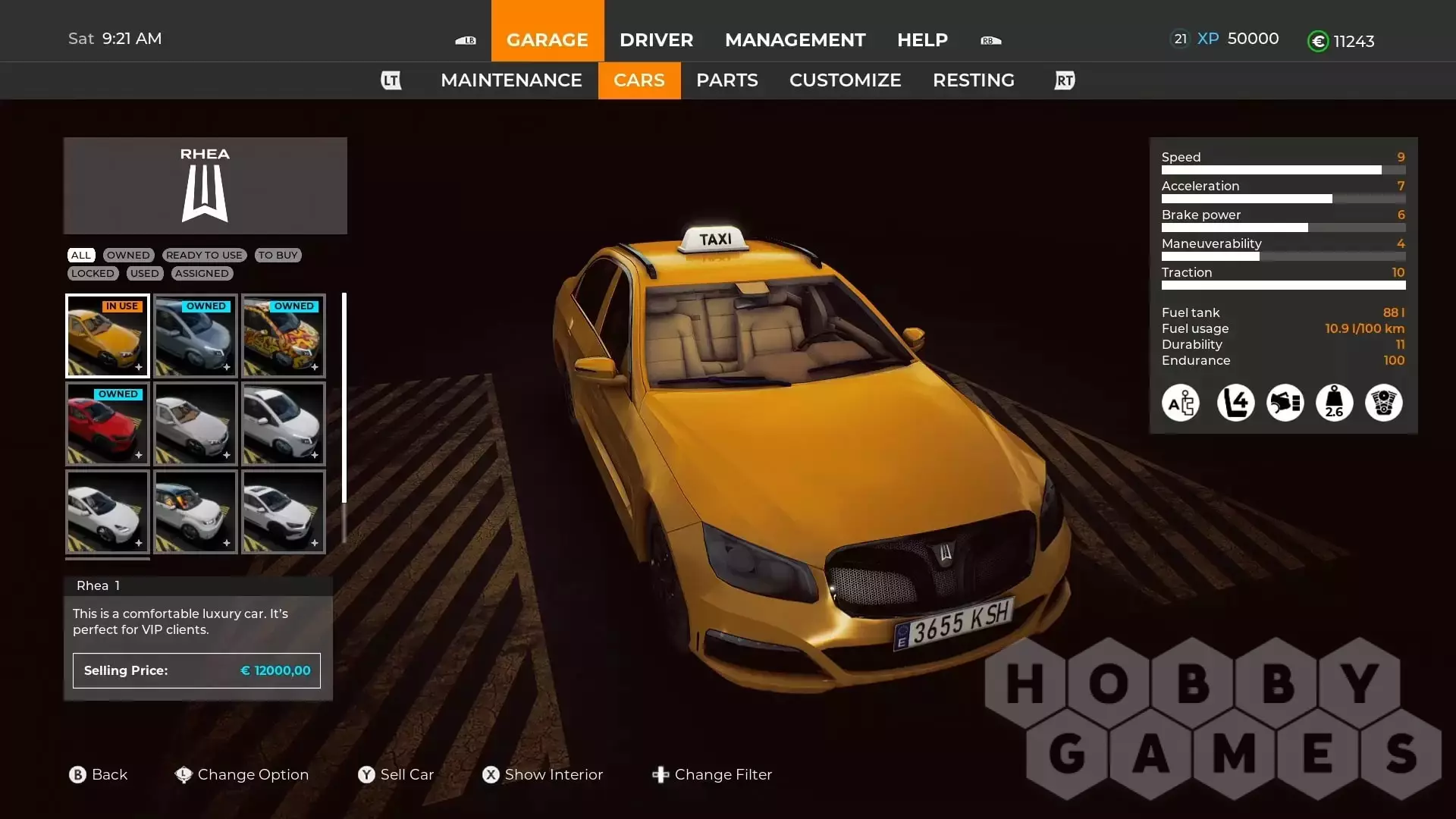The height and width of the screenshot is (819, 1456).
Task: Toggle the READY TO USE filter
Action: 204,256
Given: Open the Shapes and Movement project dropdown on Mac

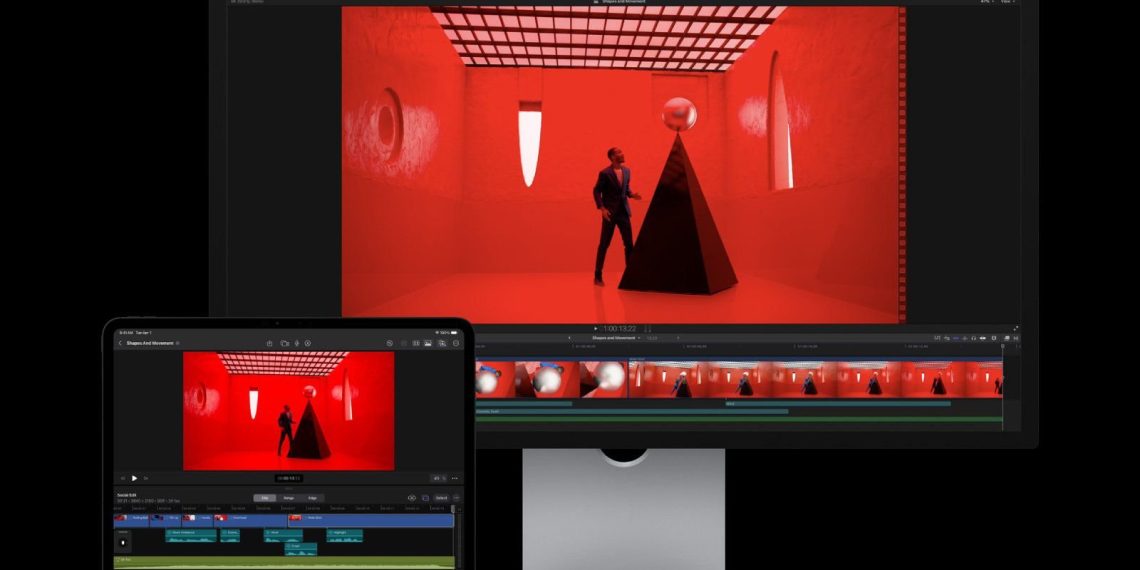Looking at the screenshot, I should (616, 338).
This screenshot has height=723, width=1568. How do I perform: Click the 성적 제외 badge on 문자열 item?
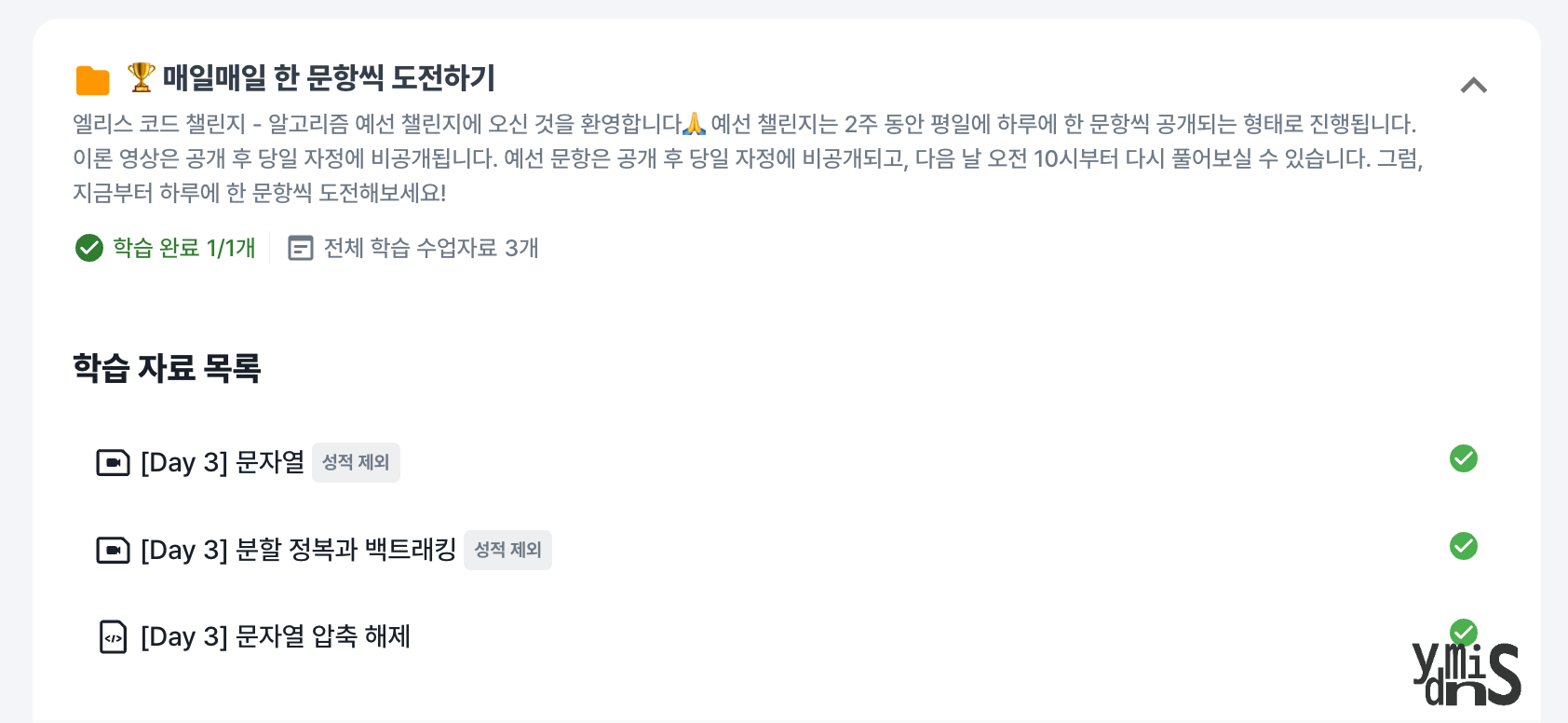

********************

> WHAT THE EXERCISE ASKS
Update the entries above by replacing "dropdown" with "menu" and keeping everything else unchanged. Leave the pictures out of your version.

> EXERCISE RESPONSE
The height and width of the screenshot is (819, 1456).
Task: Toggle the READY TO USE filter
Action: 204,256
Given: Open the Shapes and Movement project menu on Mac

Looking at the screenshot, I should (616, 338).
This screenshot has height=723, width=1568. How do I perform: Click the 성적 제외 badge on 문자열 item?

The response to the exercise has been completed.